Puoi restituire identiche le righe che vanno dall'inizio dei dati fino alla riga che contiene "point(72,276)", inclusa, lasciando fuori le immagini?

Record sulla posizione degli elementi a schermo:
╔══

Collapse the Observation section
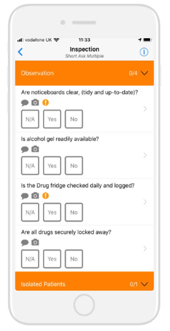The height and width of the screenshot is (331, 170). [x=144, y=73]
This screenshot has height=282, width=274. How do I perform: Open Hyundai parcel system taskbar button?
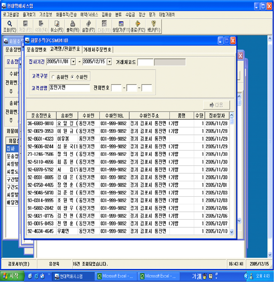point(72,276)
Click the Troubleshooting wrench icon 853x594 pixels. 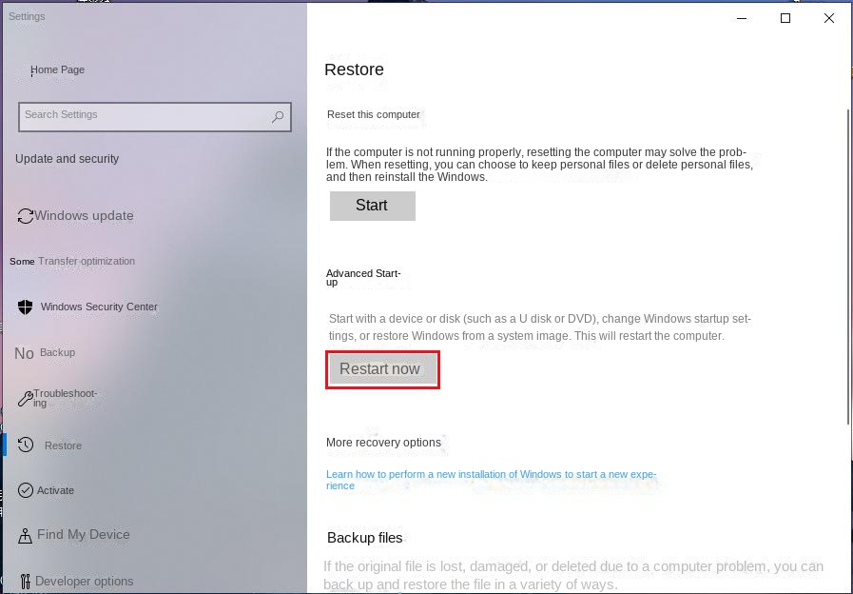(x=26, y=397)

╚══

— Risposta corretta —
Collapse the Observation section
The height and width of the screenshot is (331, 170). [x=144, y=73]
This screenshot has height=282, width=274. How do I perform: Open Hyundai parcel system taskbar button?
point(72,276)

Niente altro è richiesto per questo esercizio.